▸ INSTRUCTIONS TO FOLLOW
Show every line of the records below that contains the string "dropdown".

[Stored records]
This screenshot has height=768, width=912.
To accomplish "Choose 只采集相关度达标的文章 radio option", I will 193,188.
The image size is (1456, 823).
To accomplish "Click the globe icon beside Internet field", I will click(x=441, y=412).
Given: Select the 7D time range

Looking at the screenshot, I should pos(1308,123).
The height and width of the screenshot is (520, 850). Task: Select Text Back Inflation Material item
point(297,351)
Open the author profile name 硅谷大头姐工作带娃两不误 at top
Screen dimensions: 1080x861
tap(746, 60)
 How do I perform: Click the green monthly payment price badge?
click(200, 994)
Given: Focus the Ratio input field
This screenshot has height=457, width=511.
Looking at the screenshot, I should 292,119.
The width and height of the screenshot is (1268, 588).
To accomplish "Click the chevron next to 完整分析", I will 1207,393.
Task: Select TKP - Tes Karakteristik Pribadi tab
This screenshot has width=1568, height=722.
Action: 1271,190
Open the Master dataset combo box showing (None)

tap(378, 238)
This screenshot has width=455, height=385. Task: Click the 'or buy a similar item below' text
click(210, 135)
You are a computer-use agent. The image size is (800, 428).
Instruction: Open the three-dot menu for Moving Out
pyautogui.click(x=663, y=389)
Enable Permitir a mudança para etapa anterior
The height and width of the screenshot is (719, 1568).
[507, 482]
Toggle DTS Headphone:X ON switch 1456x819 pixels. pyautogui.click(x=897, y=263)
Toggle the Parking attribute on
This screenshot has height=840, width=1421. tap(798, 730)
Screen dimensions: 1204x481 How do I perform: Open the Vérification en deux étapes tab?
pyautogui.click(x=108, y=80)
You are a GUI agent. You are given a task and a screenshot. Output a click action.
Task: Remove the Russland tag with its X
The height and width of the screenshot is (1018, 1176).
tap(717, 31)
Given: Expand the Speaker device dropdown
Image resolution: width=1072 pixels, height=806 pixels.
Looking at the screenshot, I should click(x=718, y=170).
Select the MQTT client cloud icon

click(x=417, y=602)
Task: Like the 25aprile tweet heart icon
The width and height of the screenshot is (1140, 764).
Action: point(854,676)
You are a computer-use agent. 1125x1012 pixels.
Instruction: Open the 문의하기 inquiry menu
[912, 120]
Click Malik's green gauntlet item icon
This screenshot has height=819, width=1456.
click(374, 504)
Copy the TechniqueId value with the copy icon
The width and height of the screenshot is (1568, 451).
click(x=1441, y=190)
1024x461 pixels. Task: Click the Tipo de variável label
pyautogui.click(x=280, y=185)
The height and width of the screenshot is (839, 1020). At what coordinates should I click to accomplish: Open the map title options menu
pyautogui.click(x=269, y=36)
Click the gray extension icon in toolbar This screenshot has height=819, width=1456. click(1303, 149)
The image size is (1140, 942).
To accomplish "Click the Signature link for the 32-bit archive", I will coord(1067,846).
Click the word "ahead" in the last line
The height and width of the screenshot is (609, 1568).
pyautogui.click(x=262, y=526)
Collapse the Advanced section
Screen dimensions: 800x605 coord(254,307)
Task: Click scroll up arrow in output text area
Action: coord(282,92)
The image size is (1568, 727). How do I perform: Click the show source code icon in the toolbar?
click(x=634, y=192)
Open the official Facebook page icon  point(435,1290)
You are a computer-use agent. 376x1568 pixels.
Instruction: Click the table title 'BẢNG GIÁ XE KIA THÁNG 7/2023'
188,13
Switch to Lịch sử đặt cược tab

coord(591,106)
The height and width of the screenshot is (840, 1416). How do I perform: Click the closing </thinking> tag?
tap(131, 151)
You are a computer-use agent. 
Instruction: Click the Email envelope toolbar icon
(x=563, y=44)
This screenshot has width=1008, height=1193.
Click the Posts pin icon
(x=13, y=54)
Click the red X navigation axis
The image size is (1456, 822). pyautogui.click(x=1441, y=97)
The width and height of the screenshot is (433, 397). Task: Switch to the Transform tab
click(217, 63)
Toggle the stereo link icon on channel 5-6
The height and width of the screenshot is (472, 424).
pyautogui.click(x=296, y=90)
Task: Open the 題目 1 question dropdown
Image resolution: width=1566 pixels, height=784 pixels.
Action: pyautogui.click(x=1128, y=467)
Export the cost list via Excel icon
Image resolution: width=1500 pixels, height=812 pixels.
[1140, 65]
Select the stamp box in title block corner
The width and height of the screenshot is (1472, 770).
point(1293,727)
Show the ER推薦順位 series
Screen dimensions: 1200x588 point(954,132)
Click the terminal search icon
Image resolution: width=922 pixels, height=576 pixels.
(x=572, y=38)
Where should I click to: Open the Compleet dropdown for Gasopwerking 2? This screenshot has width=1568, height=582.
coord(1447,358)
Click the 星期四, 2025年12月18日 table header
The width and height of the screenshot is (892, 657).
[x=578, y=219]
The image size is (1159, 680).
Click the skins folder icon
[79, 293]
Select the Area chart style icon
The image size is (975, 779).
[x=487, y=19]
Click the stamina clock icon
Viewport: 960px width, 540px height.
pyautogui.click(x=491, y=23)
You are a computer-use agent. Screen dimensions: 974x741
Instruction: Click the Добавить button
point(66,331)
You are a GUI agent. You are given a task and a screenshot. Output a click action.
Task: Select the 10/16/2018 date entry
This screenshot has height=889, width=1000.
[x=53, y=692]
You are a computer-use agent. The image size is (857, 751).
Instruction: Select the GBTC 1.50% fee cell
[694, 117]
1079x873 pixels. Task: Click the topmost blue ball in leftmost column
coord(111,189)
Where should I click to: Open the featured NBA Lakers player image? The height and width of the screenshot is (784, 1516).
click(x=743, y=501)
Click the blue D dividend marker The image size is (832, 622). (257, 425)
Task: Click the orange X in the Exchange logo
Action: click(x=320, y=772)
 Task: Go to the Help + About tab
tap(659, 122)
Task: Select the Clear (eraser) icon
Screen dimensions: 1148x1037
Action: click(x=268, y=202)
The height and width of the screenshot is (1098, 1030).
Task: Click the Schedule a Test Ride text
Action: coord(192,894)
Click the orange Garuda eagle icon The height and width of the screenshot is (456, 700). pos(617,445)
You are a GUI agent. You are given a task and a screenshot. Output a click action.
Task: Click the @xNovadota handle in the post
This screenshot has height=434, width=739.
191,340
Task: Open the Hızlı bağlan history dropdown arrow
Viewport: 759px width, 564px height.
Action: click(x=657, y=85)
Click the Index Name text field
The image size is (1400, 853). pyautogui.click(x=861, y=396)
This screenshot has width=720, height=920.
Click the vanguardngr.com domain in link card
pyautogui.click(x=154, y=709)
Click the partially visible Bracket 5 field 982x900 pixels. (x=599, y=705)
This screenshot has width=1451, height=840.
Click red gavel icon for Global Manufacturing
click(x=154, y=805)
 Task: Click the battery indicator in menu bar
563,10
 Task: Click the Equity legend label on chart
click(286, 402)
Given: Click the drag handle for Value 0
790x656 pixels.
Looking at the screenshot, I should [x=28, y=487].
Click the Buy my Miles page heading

▸ THE ANSWER
Given: Expand the Speaker device dropdown
Task: Open the 題目 1 question dropdown
Where should I click to: Open the Compleet dropdown for Gasopwerking 2? This screenshot has width=1568, height=582.
Task: Open the Hızlı bağlan history dropdown arrow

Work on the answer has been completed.